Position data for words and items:
◇ ◇ ◇
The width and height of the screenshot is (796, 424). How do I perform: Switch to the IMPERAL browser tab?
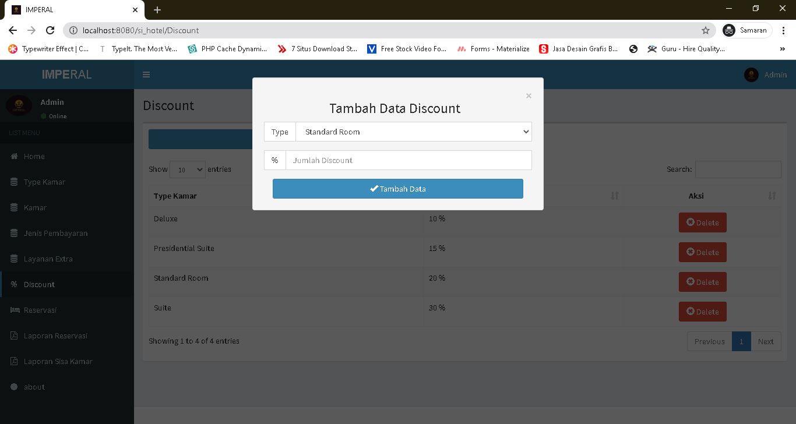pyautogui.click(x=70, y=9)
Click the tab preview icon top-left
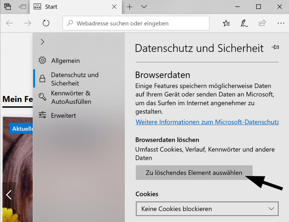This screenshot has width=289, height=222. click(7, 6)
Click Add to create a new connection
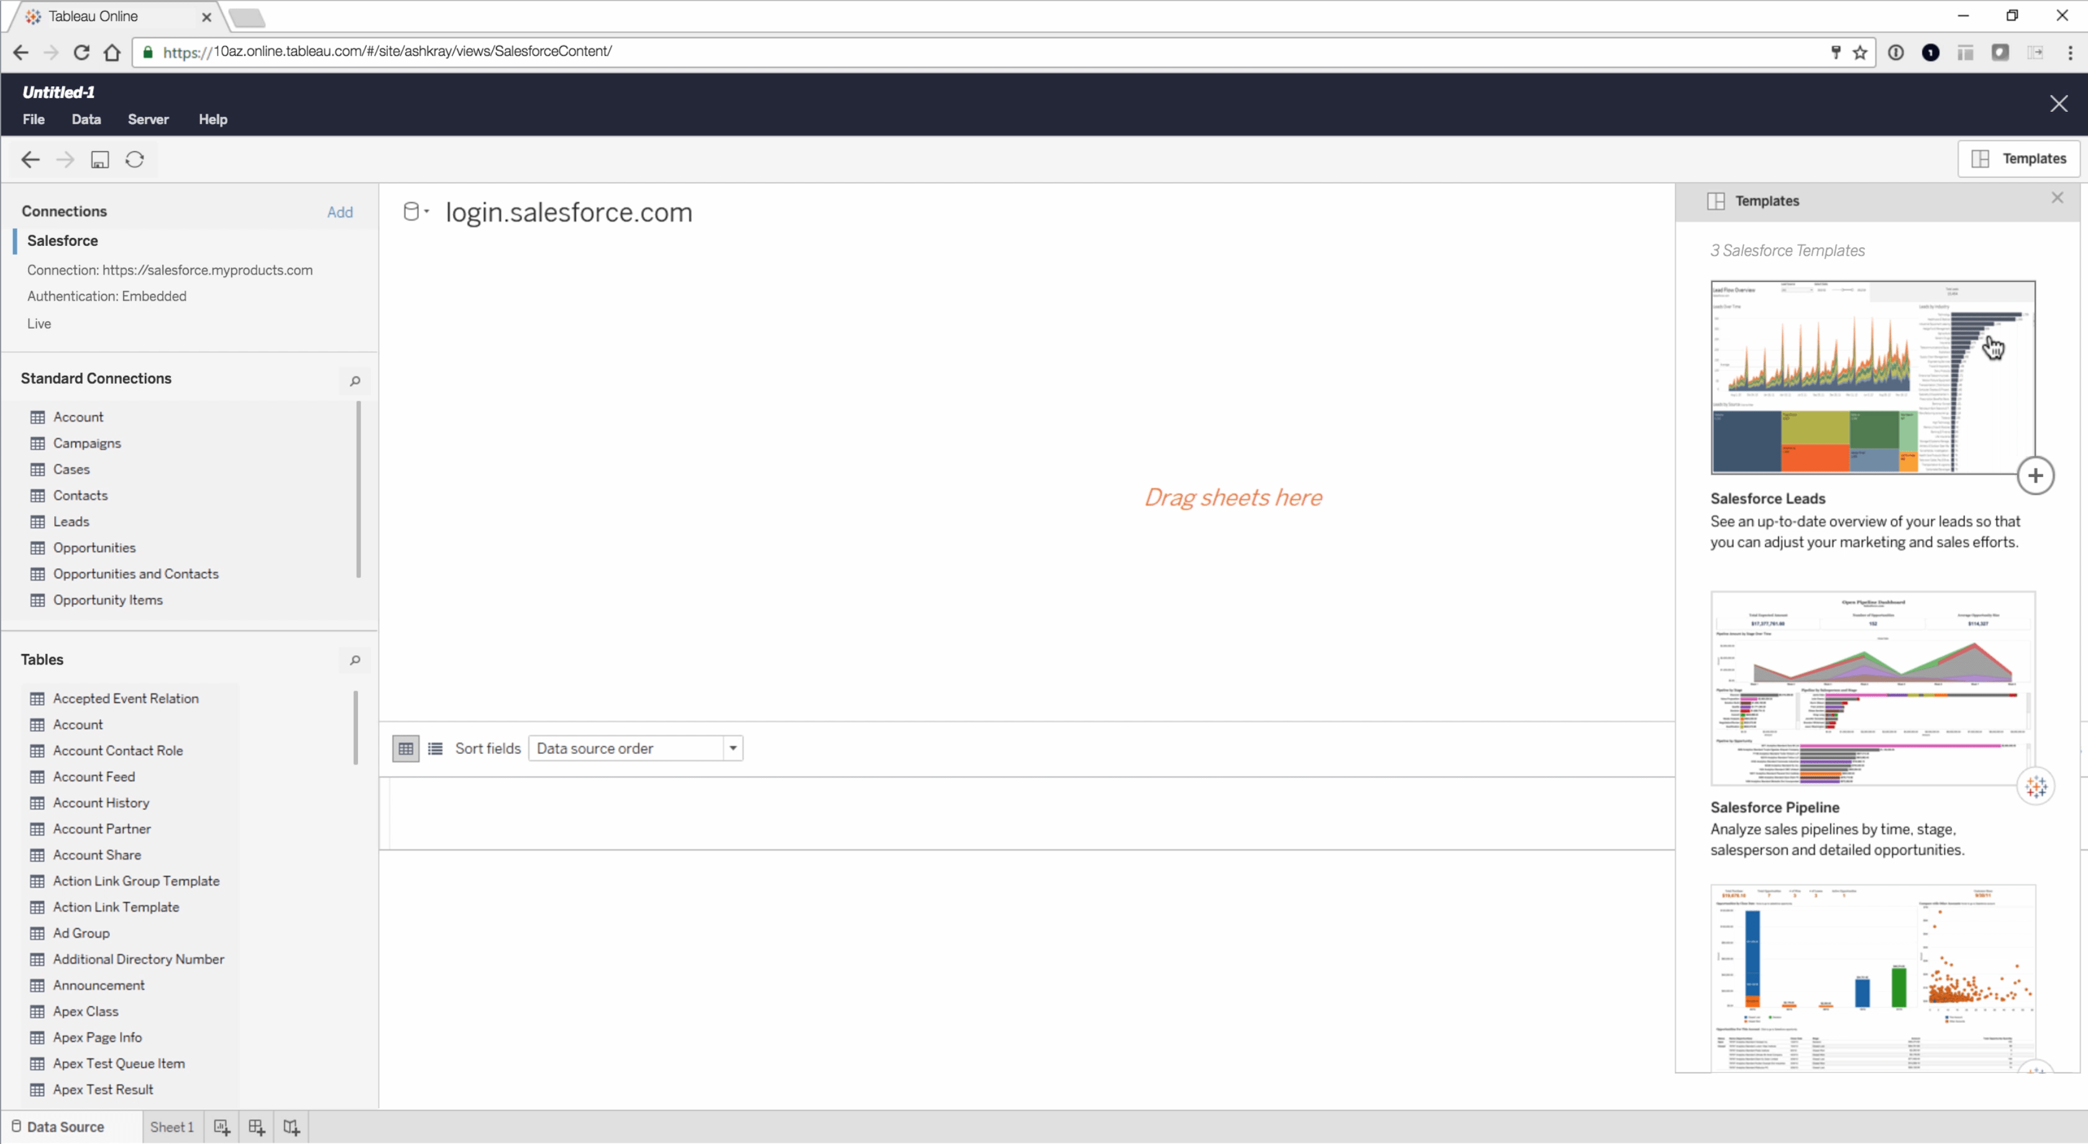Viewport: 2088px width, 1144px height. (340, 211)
◇ ◇ ◇
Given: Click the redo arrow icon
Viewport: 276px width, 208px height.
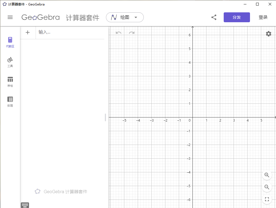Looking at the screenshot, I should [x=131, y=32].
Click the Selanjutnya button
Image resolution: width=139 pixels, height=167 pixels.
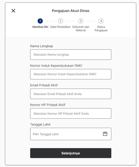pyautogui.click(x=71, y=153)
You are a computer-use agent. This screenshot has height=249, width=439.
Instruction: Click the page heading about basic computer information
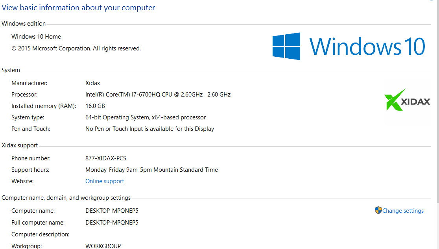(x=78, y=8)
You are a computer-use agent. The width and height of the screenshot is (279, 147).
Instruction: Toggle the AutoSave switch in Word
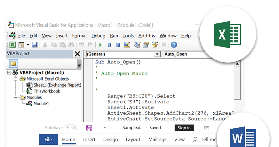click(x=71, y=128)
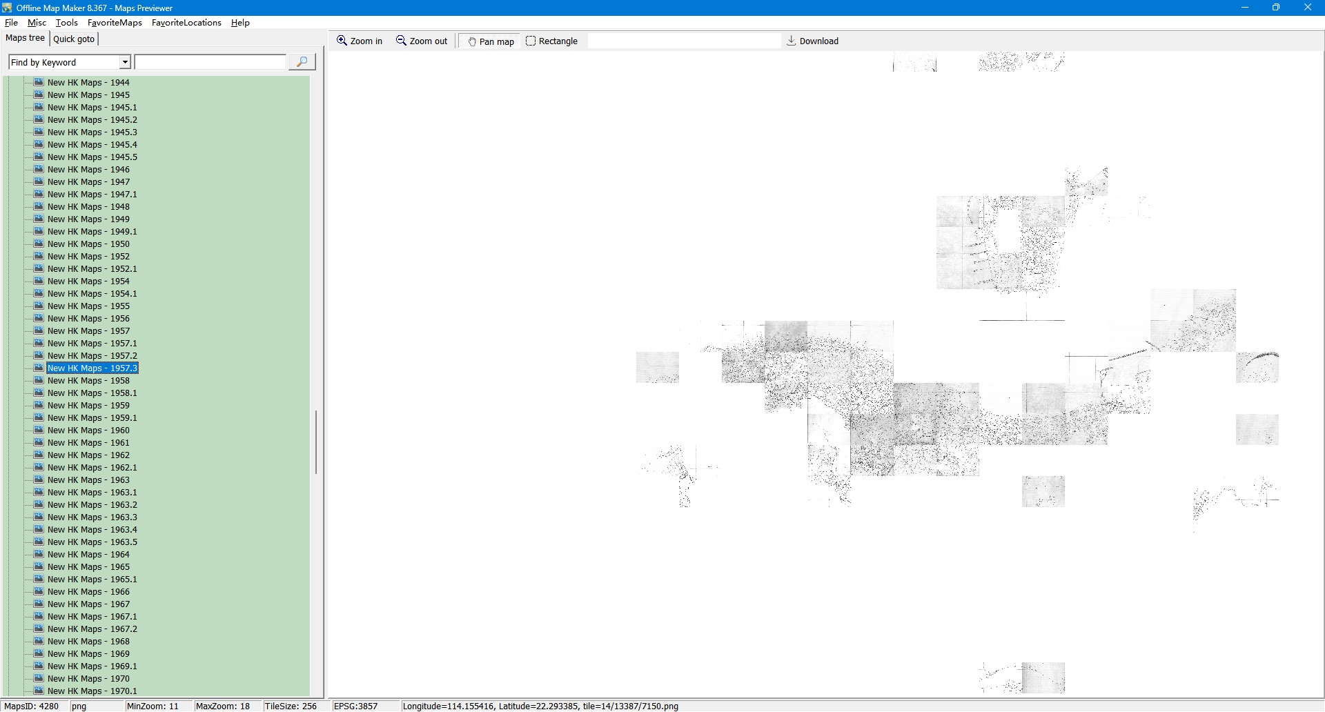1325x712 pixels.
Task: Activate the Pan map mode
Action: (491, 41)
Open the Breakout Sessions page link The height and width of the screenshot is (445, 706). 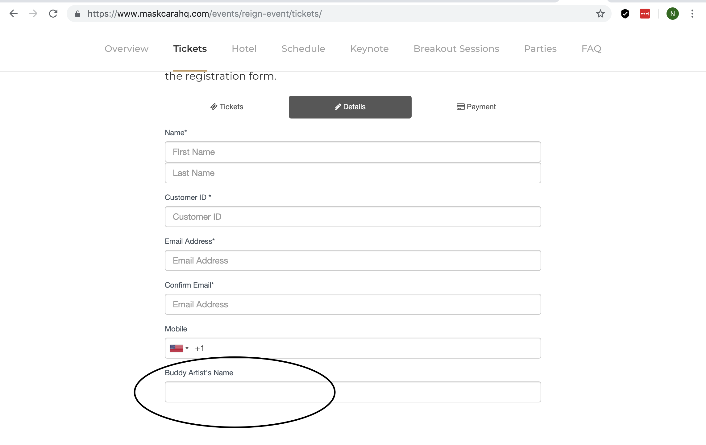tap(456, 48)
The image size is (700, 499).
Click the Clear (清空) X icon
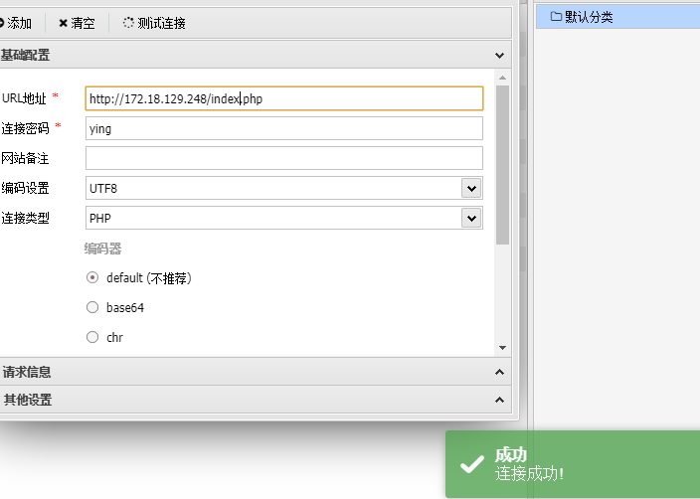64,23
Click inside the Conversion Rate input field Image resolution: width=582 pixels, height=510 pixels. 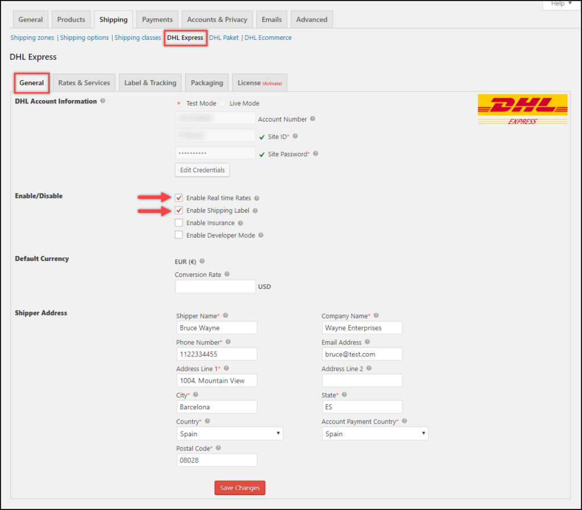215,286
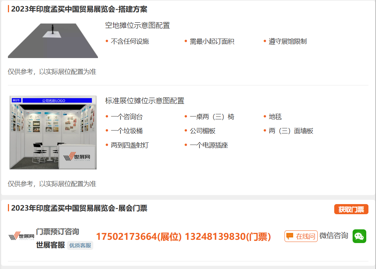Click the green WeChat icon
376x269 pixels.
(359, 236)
◇ ◇ ◇
▶ [Exercise directions]: Copy out the lines above word for word, beginning with the line that has "The width and height of the screenshot is (796, 424)." and stopping after the line that has "Viewport: 2088px width, 1144px". Leave the pictures out.

▶ [Final result]:
The width and height of the screenshot is (796, 424). How do I perform: Switch to the IMPERAL browser tab?
pyautogui.click(x=70, y=9)
Click the tab preview icon top-left
This screenshot has width=289, height=222. click(7, 6)
Click Add to create a new connection
Viewport: 2088px width, 1144px height. (340, 211)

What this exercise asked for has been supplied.